§ ASSIGNED TASK
Copy out the lines of the records below, and only those lines, from the one with "Where should I click to: Click the Copy" through the one with "You are a computer-use agent. 662x358 pixels.", exactly as they appear.

(Recorded data)
BEGIN
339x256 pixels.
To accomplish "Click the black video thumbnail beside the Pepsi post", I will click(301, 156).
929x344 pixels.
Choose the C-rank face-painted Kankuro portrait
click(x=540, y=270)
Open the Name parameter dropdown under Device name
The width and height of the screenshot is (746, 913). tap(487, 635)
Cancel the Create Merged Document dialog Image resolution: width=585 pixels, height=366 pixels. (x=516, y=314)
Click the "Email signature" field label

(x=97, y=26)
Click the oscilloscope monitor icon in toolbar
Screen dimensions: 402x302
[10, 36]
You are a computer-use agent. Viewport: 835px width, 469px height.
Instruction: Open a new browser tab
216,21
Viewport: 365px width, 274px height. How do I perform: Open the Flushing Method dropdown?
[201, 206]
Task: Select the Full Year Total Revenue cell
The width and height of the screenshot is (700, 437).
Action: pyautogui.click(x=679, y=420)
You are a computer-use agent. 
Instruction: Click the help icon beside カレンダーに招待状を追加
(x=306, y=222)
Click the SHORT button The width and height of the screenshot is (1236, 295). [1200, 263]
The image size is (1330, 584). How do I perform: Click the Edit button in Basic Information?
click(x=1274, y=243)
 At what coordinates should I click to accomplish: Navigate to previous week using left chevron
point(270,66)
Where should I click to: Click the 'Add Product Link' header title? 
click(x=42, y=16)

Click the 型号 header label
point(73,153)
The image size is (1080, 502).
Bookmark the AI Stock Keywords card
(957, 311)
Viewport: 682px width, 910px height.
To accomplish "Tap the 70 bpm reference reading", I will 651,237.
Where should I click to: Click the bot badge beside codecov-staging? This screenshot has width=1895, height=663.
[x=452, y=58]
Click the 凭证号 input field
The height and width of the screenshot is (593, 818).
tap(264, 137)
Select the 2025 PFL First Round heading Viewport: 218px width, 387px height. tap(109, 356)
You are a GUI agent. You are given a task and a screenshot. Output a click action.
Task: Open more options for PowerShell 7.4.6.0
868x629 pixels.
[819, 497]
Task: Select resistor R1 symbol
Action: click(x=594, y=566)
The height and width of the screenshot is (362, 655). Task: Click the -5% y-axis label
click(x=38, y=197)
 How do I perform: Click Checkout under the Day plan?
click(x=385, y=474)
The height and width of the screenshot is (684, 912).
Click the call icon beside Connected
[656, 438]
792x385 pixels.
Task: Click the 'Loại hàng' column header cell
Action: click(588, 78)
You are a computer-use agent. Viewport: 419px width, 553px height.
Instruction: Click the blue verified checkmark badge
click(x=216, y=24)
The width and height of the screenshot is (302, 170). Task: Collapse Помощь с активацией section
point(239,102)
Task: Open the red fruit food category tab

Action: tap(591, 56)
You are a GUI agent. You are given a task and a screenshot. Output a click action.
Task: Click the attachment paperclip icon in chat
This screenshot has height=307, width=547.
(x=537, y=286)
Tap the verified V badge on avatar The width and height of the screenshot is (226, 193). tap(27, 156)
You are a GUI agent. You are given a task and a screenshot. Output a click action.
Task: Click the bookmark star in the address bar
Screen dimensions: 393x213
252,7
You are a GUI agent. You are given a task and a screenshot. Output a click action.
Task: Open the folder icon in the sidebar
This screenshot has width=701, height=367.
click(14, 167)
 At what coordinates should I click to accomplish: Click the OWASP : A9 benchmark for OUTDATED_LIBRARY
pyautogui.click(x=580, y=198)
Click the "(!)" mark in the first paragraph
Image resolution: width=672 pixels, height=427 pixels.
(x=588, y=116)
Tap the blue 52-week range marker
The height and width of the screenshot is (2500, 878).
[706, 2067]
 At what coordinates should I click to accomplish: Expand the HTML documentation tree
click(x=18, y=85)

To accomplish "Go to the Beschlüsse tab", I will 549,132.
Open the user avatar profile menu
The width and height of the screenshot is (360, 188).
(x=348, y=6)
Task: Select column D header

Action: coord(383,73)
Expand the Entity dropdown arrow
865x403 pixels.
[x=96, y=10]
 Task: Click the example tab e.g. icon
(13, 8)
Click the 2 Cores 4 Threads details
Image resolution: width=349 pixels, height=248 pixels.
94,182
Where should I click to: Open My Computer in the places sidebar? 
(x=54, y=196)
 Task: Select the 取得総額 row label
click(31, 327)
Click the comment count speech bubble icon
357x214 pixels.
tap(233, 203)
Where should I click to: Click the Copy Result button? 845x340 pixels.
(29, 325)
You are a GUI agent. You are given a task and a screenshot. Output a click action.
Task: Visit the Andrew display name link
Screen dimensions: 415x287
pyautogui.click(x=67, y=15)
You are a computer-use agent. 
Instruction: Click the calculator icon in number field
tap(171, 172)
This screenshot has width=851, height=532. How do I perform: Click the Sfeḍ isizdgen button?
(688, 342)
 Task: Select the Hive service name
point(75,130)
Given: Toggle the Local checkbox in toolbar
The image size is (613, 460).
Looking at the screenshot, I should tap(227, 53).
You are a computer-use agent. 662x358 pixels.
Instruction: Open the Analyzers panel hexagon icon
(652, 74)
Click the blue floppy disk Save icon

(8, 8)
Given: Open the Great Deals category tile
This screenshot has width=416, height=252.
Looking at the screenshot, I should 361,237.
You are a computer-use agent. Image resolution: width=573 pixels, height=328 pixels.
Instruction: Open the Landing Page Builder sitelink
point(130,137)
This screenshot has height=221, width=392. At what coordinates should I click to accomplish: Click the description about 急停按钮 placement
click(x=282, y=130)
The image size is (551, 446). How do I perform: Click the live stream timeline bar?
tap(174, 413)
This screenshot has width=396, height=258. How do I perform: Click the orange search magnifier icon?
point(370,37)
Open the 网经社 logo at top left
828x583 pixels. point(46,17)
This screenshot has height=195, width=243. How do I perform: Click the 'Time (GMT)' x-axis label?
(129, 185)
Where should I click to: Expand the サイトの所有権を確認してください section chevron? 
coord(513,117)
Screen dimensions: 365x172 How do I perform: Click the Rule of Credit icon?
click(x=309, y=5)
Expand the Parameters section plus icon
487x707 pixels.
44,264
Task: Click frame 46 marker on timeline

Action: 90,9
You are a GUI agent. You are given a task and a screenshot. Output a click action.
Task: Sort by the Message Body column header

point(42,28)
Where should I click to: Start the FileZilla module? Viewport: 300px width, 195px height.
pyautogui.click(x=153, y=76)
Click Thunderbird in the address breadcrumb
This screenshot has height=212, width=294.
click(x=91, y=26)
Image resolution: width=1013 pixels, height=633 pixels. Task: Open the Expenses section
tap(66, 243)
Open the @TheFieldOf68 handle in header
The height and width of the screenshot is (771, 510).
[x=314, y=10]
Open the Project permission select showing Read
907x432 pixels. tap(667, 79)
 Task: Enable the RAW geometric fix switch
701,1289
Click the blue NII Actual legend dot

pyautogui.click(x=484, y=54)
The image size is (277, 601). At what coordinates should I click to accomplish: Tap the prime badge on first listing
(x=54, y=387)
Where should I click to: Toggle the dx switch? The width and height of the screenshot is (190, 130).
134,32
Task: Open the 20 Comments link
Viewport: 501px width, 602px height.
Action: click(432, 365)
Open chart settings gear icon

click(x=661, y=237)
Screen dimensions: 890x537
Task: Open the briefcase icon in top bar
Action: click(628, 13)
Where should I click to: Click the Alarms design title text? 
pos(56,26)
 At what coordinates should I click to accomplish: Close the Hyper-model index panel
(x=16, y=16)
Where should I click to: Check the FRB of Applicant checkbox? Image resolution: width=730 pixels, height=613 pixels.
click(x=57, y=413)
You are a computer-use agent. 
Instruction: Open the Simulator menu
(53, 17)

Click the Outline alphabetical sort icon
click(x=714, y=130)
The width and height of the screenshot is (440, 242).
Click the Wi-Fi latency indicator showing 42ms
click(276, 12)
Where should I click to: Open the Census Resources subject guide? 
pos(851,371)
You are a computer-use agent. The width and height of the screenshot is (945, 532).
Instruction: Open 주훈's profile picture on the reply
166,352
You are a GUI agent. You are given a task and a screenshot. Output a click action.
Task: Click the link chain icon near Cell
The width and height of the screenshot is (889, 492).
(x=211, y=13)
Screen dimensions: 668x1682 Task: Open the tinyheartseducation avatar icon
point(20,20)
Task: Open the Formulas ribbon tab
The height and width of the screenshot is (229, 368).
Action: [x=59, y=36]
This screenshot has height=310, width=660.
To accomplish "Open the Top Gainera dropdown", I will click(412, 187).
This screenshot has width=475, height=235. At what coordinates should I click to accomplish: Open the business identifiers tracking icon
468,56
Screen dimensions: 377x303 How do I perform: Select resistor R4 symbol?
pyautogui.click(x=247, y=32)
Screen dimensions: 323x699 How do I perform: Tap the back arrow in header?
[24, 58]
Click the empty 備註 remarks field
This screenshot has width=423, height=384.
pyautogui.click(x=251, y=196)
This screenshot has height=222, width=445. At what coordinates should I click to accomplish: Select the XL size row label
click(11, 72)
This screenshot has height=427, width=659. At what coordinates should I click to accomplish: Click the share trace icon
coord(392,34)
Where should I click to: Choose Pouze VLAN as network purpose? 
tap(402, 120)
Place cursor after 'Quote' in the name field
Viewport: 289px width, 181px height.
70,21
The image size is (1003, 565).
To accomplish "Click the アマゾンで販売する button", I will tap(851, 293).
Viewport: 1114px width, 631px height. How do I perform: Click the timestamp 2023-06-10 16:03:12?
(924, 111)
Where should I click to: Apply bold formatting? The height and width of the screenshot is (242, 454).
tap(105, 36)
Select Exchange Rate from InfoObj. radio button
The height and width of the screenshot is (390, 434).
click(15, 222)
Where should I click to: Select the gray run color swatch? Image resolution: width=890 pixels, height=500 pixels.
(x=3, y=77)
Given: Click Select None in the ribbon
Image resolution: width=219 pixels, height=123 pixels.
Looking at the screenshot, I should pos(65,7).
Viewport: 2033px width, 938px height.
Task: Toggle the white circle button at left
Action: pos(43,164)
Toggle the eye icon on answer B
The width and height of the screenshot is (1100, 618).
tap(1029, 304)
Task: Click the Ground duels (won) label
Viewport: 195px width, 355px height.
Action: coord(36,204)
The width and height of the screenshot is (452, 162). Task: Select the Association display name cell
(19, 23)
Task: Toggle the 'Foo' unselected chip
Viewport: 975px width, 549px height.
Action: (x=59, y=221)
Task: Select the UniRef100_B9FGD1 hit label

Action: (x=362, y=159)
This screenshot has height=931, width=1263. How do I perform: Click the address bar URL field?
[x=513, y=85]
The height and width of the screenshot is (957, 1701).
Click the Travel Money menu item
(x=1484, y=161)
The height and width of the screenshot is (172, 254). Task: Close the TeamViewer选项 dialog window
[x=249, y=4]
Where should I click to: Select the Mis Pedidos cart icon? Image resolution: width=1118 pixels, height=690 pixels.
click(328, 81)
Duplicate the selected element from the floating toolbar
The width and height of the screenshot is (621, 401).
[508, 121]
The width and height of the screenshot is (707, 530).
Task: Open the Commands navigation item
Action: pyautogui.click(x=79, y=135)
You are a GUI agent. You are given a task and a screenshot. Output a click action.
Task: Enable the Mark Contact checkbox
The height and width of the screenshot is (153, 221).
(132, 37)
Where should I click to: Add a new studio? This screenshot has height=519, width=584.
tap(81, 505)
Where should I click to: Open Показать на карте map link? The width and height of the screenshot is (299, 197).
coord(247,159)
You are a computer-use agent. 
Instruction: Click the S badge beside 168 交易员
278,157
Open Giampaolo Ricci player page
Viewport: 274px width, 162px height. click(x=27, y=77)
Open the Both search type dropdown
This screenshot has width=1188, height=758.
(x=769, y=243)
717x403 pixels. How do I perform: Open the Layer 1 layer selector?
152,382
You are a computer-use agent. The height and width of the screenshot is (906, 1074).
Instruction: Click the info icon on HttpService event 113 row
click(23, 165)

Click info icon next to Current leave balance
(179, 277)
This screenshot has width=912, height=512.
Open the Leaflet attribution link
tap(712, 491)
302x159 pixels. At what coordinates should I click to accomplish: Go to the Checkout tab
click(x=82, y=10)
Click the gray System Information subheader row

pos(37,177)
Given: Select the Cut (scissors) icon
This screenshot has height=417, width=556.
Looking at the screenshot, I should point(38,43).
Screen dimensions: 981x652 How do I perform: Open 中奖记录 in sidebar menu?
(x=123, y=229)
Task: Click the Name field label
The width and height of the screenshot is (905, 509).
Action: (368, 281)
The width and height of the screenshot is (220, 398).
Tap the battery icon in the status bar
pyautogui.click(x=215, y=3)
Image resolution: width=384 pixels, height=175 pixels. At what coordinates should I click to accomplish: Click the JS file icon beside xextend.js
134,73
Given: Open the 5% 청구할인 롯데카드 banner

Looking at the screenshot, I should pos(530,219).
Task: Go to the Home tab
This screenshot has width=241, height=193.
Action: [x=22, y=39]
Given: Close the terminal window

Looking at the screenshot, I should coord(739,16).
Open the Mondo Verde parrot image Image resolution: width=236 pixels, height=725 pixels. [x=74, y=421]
END
§ REPLY
Where should I click to: Click the Copy Result button? 845x340 pixels.
(29, 325)
You are a GUI agent. You are given a task and a screenshot. Output a click action.
Task: Visit the Andrew display name link
Screen dimensions: 415x287
pyautogui.click(x=67, y=15)
You are a computer-use agent. 
Instruction: Click the calculator icon in number field
tap(171, 172)
This screenshot has width=851, height=532. How do I perform: Click the Sfeḍ isizdgen button?
(688, 342)
 Task: Select the Hive service name
point(75,130)
Given: Toggle the Local checkbox in toolbar
The image size is (613, 460).
Looking at the screenshot, I should tap(227, 53).
You are a computer-use agent. 662x358 pixels.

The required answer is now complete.